The data: Begin

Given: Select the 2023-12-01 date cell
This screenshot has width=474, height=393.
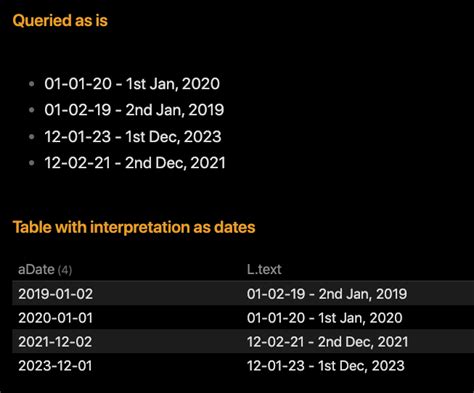Looking at the screenshot, I should 55,366.
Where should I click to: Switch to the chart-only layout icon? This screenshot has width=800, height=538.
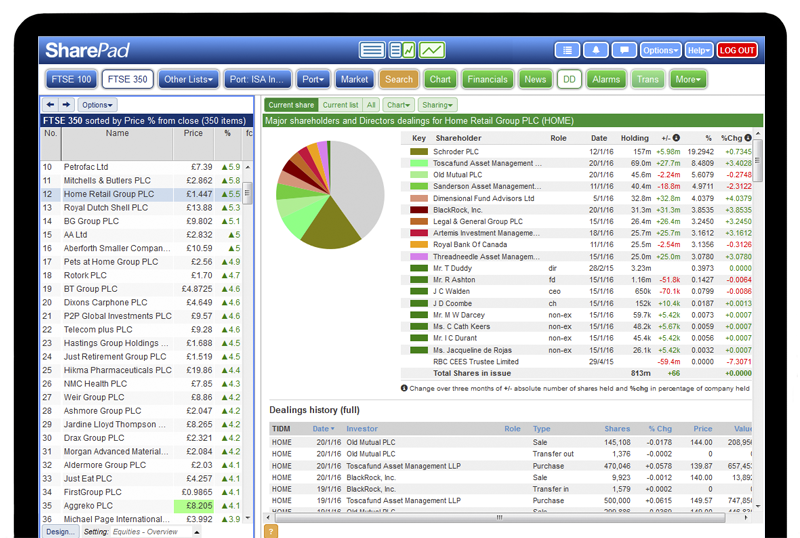pyautogui.click(x=432, y=50)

The data: End

*Problem to work on:* Could the data above be repeated exactly, with every picture dropped?

*Problem solution:*
Given: Select the 2023-12-01 date cell
This screenshot has width=474, height=393.
Looking at the screenshot, I should 55,366.
Where should I click to: Switch to the chart-only layout icon? This screenshot has width=800, height=538.
pyautogui.click(x=432, y=50)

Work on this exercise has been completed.